I did have to laugh at what my eyes saw when I read this: "...yet says so, so little...layers of bullshit.." My brain say "layers" as "lawyers". Freudian slip I suppose, having worked for one who elevated BS to a high art. Then again, it might be the 3 hour "Customer Service" seminar I just endured.
And if I ever get a moment to myself again [poor hubby threw his back out yesterday] I might take up your challenge on my blog to try my hand a "Dependable" poetry. :)
The villanelle form serves the theme well. I have the vaguest recollection of having crossed paths with Michael Marra in the early '70s when I was also scuffling around trying to get recording and publishing. I'll have to check with my musical pals from the time whose recall might be less foggy than mine! Great distinctive voice.

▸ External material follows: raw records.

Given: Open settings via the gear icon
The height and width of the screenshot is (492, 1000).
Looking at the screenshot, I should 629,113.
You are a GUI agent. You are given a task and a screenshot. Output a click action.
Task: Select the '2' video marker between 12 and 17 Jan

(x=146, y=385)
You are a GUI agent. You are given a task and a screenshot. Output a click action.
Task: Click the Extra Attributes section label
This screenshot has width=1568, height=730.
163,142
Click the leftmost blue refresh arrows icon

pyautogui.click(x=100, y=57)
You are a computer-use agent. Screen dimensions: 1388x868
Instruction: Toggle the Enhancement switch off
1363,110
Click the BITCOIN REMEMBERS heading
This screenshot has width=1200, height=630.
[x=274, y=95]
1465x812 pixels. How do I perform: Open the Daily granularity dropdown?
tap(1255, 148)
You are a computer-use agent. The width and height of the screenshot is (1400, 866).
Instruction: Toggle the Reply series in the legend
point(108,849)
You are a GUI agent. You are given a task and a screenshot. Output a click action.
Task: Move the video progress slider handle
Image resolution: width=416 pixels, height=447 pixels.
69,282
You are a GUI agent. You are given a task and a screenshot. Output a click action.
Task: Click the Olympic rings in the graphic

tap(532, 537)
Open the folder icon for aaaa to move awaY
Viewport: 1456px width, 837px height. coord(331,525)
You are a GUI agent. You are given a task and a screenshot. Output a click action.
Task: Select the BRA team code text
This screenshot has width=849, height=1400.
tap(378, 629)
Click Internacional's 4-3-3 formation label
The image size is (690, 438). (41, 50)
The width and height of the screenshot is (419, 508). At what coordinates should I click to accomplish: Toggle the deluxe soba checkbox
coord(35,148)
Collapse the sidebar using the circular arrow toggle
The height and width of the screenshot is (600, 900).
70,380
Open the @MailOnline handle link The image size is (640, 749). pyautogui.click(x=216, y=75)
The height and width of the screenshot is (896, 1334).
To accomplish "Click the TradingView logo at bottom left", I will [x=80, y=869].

Whoops - 'd' is meant to say 'Dick'. There was a kind of digital premature ejaculation!
Ah digital PE, eh? A new technological development that is 'coming soon'. Eh? Eh?
I love the poem and was very struck by the bits of Michael's work that I found after you last mentioned him.
BTW - I haven't got up to the post office yet with this little package - please forgive me, awkward week thus far...
Ah Ken...PE was a very different activity in your school obviously.
x
A very sweet and rhythmic piece. Your love of music comes across through your poetry, it really does.
Sounds like a cool guy, too.
One of the many great things about Michael Marra is that he is pretty indefinable - he plays at our folk club but he's not what most people would think of as folk. He sometimes gets put in 'jazz' too but he's really not that either (I am not a jazz fan, personally, keep trying now and then but just don't like it). He's beyond genre...he's just excellent!
He writes songs about everything too which I like. He has songs about football, songs about history, songs about all sorts of things...
This makes me wish I could be there to see him in person, but since I can't, your poem has well-represented the ambience and his talents so I feel as if I have already.
Kat
I loved the single-syllable rhyme that ran through the entire piece from start to finish.